Au XXe siècle, la psychiatrie a trouvé sa dimension sociale, historique et, osons le mot, humaine. Le mot « malade » ne peut plus s’appliquer à celui qui souffre parce que son milieu le harcèle, parce qu’il a été chassé de son pays en guerre ou parce que sa précarité sociale le traumatise dix fois par jour.
On sait que l’auteur de ce travail a dû partager cette souffrance historique.
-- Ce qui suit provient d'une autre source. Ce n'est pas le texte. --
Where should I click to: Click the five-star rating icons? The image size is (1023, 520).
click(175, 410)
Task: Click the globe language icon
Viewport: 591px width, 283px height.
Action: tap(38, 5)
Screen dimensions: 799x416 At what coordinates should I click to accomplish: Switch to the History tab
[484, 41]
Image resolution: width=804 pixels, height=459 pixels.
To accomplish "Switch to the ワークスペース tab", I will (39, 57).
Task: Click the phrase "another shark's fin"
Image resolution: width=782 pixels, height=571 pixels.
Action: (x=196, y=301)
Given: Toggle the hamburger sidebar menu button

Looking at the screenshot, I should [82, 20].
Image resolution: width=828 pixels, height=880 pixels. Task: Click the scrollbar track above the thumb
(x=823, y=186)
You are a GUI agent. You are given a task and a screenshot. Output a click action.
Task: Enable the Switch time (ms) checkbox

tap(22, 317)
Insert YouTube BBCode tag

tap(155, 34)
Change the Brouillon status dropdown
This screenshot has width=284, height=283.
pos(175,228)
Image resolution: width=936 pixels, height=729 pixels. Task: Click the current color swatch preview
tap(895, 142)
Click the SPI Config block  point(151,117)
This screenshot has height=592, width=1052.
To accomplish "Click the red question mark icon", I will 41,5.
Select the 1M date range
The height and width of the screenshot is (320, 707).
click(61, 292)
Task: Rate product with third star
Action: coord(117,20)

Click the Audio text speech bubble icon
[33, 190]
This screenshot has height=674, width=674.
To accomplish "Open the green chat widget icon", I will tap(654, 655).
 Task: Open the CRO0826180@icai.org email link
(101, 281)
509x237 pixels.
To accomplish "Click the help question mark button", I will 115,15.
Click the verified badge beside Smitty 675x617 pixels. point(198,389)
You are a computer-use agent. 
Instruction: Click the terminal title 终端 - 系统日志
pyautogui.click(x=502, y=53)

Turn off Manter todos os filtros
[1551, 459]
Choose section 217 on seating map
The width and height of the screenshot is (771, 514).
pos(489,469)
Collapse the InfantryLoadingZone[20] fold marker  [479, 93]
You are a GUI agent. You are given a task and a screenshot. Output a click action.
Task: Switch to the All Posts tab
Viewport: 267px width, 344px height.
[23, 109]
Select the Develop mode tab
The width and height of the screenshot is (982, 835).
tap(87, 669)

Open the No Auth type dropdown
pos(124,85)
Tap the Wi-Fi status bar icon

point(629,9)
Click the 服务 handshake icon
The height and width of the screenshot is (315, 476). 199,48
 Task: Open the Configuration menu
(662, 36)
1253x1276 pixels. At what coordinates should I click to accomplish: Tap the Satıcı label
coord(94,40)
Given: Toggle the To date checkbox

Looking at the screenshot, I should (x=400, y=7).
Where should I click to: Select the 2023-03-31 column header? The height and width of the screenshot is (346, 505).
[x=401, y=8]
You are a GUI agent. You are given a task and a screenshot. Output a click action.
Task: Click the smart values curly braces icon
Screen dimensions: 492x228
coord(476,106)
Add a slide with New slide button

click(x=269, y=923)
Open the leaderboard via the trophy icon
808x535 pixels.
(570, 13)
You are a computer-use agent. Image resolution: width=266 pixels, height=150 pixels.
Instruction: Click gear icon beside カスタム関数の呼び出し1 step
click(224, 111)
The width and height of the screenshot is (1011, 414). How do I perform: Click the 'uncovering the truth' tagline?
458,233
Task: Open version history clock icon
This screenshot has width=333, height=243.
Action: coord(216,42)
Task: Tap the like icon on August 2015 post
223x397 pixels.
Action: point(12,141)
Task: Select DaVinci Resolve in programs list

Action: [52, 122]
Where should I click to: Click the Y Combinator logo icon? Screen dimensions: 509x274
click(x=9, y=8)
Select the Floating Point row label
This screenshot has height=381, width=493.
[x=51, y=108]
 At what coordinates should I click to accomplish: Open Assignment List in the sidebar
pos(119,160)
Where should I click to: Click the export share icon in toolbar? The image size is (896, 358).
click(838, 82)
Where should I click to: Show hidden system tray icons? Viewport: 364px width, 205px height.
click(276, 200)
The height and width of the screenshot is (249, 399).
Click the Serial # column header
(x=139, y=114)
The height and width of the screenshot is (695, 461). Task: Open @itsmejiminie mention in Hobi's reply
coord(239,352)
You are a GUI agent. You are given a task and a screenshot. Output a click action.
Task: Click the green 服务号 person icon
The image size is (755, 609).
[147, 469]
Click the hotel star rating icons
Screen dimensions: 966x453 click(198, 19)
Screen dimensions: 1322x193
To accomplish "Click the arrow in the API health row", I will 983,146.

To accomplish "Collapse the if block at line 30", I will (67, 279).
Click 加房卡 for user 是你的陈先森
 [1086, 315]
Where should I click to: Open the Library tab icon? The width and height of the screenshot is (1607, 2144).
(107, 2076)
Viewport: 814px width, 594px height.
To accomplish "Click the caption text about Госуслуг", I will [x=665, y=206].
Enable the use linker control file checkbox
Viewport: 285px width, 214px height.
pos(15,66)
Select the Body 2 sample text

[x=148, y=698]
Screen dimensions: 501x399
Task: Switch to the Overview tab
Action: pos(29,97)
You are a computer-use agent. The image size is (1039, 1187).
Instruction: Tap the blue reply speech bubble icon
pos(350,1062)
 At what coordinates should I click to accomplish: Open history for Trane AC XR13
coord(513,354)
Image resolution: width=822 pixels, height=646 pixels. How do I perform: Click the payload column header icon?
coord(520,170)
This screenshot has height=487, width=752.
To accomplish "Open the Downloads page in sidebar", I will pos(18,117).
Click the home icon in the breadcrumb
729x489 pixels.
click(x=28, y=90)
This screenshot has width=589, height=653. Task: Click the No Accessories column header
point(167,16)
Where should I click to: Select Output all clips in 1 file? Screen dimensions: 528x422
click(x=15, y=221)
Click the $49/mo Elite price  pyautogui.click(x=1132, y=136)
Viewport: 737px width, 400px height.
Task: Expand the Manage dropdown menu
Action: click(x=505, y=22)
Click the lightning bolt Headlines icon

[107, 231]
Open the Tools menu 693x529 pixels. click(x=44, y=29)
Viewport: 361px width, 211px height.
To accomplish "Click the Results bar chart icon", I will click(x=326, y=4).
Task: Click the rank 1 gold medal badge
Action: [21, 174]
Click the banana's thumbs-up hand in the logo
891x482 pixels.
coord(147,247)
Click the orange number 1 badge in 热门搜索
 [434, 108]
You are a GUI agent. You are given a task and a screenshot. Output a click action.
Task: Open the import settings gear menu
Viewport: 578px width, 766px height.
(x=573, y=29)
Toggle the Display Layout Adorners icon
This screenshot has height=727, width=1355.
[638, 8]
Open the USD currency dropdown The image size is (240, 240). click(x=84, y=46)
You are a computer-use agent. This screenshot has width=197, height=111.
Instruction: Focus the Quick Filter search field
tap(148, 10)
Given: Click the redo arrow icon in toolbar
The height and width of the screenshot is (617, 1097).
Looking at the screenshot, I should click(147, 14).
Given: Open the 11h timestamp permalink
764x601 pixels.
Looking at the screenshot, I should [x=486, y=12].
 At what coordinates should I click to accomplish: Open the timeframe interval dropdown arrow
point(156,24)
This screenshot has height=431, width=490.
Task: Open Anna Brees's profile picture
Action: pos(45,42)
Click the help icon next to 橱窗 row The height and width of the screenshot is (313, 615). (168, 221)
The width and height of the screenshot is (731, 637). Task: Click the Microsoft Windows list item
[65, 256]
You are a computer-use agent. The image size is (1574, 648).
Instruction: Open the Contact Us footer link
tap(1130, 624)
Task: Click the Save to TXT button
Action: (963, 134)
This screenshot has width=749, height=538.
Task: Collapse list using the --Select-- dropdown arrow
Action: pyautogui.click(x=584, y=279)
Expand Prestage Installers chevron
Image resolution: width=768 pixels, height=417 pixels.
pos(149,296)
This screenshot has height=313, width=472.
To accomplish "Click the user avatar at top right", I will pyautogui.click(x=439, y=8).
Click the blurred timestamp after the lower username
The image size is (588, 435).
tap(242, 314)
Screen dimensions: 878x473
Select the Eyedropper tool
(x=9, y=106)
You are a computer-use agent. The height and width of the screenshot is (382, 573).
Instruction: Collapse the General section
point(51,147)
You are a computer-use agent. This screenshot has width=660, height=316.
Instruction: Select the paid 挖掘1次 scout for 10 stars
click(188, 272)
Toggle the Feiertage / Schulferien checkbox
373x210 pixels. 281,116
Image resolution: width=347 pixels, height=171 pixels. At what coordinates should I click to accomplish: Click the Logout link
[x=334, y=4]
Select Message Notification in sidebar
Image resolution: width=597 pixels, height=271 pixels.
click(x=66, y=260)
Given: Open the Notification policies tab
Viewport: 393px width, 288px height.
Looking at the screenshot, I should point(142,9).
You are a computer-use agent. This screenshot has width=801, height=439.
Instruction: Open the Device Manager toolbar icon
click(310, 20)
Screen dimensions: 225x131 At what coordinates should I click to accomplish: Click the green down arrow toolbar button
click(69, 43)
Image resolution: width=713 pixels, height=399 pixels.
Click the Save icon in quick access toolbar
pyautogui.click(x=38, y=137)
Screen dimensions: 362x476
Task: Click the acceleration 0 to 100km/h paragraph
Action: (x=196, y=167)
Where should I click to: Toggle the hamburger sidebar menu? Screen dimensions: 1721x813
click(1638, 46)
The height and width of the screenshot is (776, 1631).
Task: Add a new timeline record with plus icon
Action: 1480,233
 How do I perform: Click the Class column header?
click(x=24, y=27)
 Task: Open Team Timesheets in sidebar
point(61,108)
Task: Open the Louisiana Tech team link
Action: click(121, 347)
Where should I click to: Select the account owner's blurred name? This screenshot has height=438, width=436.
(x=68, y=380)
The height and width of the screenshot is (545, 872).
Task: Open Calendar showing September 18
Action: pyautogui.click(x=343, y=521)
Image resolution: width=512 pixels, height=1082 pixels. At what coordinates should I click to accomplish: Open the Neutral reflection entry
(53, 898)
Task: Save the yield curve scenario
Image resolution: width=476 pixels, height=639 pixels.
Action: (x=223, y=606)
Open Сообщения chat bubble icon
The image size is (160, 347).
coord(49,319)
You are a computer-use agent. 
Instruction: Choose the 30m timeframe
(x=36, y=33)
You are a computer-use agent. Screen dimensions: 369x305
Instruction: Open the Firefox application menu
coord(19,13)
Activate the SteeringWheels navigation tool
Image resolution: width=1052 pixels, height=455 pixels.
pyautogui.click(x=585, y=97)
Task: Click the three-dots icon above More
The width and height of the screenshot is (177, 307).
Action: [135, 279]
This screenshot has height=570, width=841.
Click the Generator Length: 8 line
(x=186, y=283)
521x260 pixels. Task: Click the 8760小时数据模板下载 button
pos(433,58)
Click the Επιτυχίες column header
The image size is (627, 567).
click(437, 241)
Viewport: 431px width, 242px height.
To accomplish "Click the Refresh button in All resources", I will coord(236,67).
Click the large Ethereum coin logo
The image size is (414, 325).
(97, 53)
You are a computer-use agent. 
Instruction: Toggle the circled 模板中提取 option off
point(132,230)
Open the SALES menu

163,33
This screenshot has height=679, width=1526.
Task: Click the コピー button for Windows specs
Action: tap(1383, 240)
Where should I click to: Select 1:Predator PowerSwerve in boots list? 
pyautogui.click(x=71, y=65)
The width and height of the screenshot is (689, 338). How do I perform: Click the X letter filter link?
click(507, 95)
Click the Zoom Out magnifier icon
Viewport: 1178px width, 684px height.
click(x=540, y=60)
Il en a tiré, en plus du trop rebattu concept de résilience, la haine des doxas, des théories figées. « Une grande partie de ma famille a disparu dans ces lieux où l’on tuait afin d’uniformiser la pensée de ceux qui avaient le pouvoir. »
Est-il trop crédule, celui qui confesse avoir « cru que la psychiatrie, science de l’âme, pouvait expliquer la folie du nazisme » ?
Boris Cyrulnik, « les Âmes blessées », Odile Jacob, 325 p., 22,90 euros.